# 6. Advanced Data Analysis
- Advanced data analysis involves sophisticated techniques to derive deeper insights from your data. These techniques often require more complex operations and optimizations to handle large datasets efficiently.

## Window Functions


- Window functions, also known as moving or rolling functions, allow for the application of calculations across a sliding window of data points. They are crucial for tasks such as smoothing time series data, calculating rolling averages, and understanding trends over specified intervals. Window functions in pandas include rolling and expanding calculations.

  - `Rolling Window Calculations: `Apply a function to a fixed-size window of data that moves across the dataset. Common functions include mean, sum, standard deviation, and more.

  -` Expanding Window Calculations: `Apply a function to an expanding window of data that grows as it progresses through the dataset. This is useful for cumulative calculations.
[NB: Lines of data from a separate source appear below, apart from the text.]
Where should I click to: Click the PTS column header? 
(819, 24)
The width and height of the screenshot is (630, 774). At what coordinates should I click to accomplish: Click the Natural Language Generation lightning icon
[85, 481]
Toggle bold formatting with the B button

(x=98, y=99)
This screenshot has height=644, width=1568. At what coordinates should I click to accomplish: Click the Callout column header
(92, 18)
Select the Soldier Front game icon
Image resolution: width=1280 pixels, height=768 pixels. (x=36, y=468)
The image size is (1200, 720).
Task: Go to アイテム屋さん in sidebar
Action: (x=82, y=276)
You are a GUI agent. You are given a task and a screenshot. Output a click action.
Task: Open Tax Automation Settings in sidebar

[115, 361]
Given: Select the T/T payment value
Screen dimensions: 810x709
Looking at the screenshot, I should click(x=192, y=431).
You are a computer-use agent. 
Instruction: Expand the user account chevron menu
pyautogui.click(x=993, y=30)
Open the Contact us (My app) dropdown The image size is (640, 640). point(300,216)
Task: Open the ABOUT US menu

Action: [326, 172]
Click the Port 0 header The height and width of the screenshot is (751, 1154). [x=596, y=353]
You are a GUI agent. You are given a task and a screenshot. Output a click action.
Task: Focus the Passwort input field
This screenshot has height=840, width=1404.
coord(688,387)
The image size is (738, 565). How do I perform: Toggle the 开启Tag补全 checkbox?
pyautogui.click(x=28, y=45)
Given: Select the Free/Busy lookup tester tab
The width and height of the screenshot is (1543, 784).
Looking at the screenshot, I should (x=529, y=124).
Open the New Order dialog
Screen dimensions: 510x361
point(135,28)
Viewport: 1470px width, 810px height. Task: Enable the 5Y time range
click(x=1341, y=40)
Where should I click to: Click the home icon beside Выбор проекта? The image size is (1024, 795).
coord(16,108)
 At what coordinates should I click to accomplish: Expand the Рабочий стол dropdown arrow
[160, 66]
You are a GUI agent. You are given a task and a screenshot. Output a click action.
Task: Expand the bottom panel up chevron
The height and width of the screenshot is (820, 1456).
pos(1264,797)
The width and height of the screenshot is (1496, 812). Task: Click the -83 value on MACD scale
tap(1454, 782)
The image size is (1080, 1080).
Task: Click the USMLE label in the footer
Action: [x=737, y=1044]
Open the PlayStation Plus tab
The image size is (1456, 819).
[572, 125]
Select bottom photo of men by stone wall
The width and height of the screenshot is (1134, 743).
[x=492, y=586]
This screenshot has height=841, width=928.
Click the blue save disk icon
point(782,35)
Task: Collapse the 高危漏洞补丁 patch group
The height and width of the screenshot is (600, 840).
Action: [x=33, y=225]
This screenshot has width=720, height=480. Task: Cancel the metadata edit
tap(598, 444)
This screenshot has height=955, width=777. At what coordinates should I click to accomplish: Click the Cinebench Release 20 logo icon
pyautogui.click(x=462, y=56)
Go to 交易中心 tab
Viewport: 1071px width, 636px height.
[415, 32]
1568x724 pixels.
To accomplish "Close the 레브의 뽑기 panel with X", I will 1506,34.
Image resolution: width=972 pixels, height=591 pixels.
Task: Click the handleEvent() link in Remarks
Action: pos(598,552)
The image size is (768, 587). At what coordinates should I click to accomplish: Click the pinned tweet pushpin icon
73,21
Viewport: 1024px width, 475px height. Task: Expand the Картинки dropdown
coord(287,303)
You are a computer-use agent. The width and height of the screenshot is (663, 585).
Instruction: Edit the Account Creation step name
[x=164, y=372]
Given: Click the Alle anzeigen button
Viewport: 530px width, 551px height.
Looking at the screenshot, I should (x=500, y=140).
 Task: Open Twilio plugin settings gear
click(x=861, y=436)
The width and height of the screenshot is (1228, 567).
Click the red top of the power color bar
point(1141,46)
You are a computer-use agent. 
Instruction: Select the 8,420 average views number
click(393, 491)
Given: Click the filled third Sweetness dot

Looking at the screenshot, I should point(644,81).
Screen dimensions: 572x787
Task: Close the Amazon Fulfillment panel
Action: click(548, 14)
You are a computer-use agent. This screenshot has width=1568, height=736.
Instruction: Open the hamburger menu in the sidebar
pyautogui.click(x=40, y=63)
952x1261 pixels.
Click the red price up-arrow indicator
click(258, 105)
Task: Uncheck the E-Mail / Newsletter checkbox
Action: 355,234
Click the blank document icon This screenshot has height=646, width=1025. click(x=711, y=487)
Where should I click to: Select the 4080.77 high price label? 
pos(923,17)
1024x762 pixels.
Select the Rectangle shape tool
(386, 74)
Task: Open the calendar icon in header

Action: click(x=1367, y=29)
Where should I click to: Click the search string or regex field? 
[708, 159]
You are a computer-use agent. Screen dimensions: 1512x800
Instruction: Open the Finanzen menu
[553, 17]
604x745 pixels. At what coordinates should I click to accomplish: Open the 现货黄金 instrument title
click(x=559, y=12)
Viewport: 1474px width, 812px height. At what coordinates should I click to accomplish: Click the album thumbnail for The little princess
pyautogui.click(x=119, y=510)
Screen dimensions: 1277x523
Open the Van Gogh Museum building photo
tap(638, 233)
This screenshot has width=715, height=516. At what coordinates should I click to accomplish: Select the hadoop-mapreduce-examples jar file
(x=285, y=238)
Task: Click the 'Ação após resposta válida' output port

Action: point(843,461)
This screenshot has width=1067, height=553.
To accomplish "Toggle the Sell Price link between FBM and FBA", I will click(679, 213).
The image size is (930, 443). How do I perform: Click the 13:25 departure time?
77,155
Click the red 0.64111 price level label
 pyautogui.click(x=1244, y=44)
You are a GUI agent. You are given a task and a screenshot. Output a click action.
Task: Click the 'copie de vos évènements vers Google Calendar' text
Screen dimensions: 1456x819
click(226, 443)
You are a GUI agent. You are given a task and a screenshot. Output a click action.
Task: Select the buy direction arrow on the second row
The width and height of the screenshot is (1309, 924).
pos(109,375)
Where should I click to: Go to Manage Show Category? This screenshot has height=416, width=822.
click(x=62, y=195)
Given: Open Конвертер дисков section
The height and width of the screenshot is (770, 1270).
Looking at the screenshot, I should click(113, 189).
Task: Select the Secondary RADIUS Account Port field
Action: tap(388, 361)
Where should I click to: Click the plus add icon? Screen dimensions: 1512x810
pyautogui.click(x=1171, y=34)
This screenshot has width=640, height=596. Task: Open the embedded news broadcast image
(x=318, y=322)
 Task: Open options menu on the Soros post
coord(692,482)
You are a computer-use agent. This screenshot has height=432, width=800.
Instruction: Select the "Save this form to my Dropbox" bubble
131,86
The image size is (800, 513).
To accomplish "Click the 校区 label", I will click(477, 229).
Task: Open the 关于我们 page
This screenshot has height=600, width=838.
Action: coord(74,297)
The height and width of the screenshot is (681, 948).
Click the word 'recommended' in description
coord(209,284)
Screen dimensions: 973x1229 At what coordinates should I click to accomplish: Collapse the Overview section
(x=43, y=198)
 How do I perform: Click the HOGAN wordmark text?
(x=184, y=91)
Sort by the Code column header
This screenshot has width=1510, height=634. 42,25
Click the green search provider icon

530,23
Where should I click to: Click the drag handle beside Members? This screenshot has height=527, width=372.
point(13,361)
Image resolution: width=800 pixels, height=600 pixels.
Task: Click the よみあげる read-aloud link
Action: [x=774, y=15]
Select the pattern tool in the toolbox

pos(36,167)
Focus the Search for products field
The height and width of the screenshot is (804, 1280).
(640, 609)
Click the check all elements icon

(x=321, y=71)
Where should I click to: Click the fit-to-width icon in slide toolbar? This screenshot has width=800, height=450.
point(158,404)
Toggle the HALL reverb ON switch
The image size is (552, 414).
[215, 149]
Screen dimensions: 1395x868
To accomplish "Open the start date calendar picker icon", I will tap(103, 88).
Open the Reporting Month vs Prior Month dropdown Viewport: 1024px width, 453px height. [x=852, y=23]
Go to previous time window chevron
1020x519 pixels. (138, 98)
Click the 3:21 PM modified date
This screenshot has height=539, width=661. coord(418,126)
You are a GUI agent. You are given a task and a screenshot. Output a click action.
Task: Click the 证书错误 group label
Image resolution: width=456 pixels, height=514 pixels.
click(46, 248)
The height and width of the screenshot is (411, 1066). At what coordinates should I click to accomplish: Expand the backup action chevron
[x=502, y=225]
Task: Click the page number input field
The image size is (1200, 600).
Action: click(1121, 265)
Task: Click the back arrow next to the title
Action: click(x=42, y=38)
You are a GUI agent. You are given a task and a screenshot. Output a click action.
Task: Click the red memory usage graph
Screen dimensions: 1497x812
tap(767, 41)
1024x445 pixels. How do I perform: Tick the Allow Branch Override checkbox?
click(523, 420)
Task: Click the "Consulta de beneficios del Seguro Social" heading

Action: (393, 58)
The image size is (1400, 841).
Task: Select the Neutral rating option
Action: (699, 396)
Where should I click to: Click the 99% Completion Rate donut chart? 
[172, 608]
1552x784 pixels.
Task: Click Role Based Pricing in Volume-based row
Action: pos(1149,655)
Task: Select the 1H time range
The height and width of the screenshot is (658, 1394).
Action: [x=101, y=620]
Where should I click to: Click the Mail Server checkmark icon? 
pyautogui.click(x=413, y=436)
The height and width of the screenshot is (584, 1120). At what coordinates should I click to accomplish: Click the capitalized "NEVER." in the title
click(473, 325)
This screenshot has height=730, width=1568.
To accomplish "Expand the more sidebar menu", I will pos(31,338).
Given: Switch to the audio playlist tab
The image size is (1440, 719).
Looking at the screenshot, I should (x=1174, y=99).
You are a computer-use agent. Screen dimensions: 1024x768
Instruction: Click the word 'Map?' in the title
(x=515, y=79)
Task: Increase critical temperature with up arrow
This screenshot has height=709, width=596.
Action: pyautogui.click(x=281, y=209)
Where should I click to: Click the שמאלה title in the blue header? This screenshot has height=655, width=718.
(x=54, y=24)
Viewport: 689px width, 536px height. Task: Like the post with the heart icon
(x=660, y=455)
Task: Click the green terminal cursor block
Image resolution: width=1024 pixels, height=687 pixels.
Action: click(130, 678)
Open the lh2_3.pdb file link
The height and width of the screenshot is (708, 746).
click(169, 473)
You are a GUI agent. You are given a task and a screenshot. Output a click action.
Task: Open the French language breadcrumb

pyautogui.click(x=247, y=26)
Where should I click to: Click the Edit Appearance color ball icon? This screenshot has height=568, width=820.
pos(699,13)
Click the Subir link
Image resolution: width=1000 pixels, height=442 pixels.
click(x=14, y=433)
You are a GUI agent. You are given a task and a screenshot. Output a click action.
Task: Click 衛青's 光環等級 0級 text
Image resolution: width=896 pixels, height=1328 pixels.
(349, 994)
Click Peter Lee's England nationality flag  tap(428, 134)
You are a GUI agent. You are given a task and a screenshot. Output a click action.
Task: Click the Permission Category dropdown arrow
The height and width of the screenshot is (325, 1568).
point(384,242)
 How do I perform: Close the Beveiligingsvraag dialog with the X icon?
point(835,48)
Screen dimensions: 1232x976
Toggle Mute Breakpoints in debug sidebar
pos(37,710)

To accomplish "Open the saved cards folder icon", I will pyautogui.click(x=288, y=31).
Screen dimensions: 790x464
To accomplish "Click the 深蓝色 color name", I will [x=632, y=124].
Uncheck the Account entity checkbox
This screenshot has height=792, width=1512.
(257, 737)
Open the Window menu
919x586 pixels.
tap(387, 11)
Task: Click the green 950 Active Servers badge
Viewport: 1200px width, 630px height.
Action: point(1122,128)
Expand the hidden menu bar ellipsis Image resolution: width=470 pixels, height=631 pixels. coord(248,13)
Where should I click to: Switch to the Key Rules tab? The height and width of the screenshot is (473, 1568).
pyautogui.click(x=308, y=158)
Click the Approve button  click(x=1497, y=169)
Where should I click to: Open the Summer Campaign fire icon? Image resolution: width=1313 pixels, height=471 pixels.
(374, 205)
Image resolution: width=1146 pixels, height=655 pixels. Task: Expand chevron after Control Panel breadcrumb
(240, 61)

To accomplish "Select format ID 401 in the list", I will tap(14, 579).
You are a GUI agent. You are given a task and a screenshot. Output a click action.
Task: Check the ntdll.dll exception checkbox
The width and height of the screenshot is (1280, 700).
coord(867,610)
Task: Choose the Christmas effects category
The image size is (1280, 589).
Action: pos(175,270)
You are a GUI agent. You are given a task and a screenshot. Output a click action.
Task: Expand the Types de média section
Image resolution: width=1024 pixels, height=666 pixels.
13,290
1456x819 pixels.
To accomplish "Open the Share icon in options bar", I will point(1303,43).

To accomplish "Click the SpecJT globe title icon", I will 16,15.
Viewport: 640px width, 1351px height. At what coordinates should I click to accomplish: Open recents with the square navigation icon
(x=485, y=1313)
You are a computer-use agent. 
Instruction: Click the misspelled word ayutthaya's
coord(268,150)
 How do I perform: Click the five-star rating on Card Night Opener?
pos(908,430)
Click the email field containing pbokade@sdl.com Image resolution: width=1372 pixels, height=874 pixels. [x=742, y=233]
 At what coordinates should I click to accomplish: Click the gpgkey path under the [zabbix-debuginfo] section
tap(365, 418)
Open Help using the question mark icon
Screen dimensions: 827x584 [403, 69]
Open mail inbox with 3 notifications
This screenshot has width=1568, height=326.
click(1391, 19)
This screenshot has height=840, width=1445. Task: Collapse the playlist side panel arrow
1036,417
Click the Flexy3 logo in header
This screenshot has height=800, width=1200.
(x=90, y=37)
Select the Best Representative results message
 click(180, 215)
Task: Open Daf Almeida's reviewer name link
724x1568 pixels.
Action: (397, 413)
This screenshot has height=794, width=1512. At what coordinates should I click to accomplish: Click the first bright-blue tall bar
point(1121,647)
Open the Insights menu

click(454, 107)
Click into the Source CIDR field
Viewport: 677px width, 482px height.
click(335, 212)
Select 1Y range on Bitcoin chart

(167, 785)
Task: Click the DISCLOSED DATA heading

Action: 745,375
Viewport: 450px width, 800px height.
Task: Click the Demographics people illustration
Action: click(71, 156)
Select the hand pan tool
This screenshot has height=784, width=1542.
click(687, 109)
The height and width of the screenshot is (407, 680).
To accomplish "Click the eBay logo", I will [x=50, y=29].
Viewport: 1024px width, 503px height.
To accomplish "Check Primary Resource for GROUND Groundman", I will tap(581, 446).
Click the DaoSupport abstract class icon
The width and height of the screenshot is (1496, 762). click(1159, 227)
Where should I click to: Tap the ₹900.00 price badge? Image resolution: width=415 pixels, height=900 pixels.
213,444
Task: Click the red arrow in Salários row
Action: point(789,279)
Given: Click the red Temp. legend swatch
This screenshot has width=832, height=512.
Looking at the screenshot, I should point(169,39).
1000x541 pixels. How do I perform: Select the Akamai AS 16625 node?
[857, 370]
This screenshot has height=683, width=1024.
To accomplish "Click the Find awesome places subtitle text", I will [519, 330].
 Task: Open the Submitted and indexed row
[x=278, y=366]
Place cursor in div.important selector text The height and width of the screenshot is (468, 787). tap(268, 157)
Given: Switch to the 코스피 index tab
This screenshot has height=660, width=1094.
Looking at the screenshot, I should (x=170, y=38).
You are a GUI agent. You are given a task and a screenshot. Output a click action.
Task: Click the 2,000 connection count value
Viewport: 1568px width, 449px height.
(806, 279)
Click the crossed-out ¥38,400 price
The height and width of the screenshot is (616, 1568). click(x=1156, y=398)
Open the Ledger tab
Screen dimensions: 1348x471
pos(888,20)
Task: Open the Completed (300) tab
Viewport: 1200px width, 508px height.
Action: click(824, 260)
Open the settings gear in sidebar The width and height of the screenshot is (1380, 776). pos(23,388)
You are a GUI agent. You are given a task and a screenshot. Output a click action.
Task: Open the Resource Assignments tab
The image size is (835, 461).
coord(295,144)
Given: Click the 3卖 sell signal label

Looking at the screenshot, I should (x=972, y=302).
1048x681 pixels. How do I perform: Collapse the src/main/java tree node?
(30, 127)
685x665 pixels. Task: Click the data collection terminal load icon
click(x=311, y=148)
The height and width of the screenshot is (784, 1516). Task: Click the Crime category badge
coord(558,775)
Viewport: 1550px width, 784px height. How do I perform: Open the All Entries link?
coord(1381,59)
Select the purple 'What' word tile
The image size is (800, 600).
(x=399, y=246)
### Types of Window Functions:

- `Rolling Mean:` Computes the average over a moving window.
- `Rolling Sum:` Computes the sum over a moving window.
- `Rolling Standard Deviation:` Measures variability over a moving window.
- `Expanding Mean:` Computes the cumulative mean from the start to the current point.

In [None]:
import pandas as pd

# Sample data with daily frequency
data = {
    'Date': pd.date_range(start='2024-01-01', periods=10, freq='D'),
    'Value': [100, 110, 120, 130, 140, 150, 160, 170, 180, 190]
}
df = pd.DataFrame(data)
df.set_index('Date', inplace=True)

# Rolling mean with a window size of 3
df['Rolling_Mean'] = df['Value'].rolling(window=3).mean()
print(df)

# Expanding mean
df['Expanding_Mean'] = df['Value'].expanding().mean()
print(df)


## Data Aggregation


- Data aggregation involves summarizing data by applying functions like sum, mean, min, max, or custom functions to groups of data. This is particularly useful in exploratory data analysis to understand trends and patterns. Aggregation functions can be used in conjunction with groupby() to analyze data across different categories.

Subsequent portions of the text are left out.